I have been writing and speaking about major problems with Kentucky’s recent, wholesale adoption of the Next Generation Science Standards as the only K to 12 public school standards for science in the state.
Already, evidence of the deficiencies I have been talking about is cropping up.
For example, I recently discussed a Kentucky high school student’s complaints that his or her school doesn’t even offer the math and science courses needed to get into science, technology, engineering and mathematics (STEM) programs in college. Another student even said his high school, which had offered physics, is dropping that essential STEM course. His school apparently understands that physics isn’t in the state’s new standards, so there can be no penalty for dropping that course.
This situation will likely grow worse. The Next Generation Science Standards don’t cover most of the material taught in either standard high school physics or chemistry courses.
And, now there is more evidence of the potential for NextGen Science deficiencies to cause problems, because it is clear that exiting high school chemistry courses in Kentucky leave something to be desired.
A January 13, 2014 article in the Lexington Herald-Leader, “More than 5,000 sign up for University of Kentucky’s free online chemistry course,” says two UK chemistry professors were highly concerned about the inadequate preparation of Kentucky high school students in chemistry. So those professors created a new, on line course to fill the gap. The response from Kentucky’s students was “massive.”
This situation provides interesting indications about serious inadequacies in existing upper level high school science courses in Kentucky’s schools (the deficiencies the professors noted in math preparation for chemistry are undoubtedly repeated in physics). Certainly, UK is to be saluted for standing in this breech in public education.
However, the university should not have to do this work at all, at least not for free.
If Kentucky had decent science standards, our K to 12 schools would already offer high grade chemistry and physics courses. Without changes, Next Generation Science Standards absolutely will not fix this problem. Subjects from both high school chemistry and physics are essentially all omitted in the new standards package. It’s as if no-one running our public education system cares about the existence, let alone the quality, of the higher end high school science courses in Kentucky’s schools.

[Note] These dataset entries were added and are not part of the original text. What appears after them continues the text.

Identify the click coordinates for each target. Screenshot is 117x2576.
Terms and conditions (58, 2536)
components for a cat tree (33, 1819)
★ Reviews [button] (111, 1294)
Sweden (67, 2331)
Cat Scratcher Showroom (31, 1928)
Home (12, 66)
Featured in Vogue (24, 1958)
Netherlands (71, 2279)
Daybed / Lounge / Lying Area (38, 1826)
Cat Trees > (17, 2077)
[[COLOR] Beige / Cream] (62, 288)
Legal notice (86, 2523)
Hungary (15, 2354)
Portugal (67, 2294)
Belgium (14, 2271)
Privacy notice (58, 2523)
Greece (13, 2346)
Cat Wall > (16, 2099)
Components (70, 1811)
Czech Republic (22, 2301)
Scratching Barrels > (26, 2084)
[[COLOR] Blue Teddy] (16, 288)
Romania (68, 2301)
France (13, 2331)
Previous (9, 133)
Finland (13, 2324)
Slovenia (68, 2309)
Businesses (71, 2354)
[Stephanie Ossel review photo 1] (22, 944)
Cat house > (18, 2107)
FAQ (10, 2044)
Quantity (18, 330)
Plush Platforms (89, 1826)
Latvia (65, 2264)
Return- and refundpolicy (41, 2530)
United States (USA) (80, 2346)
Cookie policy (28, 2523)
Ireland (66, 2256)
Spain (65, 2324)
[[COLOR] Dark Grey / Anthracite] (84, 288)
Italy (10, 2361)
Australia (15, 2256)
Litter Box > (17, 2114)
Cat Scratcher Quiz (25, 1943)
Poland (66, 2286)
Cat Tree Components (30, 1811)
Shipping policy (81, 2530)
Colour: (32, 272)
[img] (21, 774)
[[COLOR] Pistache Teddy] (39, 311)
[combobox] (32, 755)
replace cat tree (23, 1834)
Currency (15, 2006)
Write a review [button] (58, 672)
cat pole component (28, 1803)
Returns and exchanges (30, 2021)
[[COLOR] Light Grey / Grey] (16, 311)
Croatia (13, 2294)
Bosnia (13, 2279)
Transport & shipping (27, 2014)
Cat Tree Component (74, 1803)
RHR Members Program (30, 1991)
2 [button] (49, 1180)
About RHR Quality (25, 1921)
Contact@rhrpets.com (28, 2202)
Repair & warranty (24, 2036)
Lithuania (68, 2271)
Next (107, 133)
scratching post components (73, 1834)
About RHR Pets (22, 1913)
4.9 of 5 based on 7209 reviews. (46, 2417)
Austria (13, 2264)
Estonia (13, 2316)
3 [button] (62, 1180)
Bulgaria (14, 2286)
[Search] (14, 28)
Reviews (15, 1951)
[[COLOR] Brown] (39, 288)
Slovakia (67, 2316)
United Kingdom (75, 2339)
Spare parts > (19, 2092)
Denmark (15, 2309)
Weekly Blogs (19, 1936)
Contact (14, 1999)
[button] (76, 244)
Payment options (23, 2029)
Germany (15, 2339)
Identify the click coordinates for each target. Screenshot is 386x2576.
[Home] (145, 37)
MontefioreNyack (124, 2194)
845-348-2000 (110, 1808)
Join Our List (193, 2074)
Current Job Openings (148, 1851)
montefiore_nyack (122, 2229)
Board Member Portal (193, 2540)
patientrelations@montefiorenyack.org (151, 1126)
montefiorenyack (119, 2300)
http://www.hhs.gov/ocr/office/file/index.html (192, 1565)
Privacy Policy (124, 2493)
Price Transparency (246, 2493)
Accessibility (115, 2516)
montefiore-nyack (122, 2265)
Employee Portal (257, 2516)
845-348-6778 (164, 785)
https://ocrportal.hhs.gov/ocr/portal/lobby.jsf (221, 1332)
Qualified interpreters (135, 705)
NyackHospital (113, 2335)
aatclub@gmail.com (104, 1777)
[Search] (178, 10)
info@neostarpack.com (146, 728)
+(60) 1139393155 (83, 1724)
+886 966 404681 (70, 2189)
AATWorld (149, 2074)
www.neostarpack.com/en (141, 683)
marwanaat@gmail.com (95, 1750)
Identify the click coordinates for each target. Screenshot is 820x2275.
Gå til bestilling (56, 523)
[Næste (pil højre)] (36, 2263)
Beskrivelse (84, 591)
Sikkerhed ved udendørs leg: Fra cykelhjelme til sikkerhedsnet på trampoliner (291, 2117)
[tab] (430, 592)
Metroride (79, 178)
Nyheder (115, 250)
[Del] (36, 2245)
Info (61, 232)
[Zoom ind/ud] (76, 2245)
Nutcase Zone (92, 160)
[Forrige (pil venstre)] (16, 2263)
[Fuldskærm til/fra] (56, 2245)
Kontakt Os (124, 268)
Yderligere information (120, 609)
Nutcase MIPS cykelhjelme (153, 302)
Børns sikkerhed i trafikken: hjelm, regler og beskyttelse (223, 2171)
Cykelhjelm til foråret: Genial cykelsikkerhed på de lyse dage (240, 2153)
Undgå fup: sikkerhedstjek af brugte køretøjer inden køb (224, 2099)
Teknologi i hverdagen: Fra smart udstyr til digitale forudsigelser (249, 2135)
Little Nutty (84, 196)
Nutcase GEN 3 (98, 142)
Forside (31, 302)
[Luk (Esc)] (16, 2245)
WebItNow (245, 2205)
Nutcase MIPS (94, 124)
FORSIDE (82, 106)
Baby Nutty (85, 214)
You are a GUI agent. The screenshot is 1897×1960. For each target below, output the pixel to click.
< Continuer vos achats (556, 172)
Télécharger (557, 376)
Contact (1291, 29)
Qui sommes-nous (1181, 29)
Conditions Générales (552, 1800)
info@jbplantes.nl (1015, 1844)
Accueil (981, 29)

So, it looks like UK is going to have to offer their online chemistry course option, for free, for a long time. And, the university needs to add something similar for physics, as well (which I am told is under early consideration). That’s just not right.
Here’s one problem: since the UK course is optional, and only part-time, high school students who enroll don’t get any credit towards high school graduation for their work.
Furthermore, neither UK nor the professors are getting paid for this effort to fix problems with high school chemistry offerings, which really is a K to 12 responsibility.
It’s clear that the Kentucky Department of Education needs to add real standards in high school chemistry and physics to their inadequate Next Generation Science Standards. That would open a way for UK’s on line course to be formally included in a credit-bearing chemistry course in all our schools – and maybe allow UK to get some well-earned reimbursement for making better education for our students possible.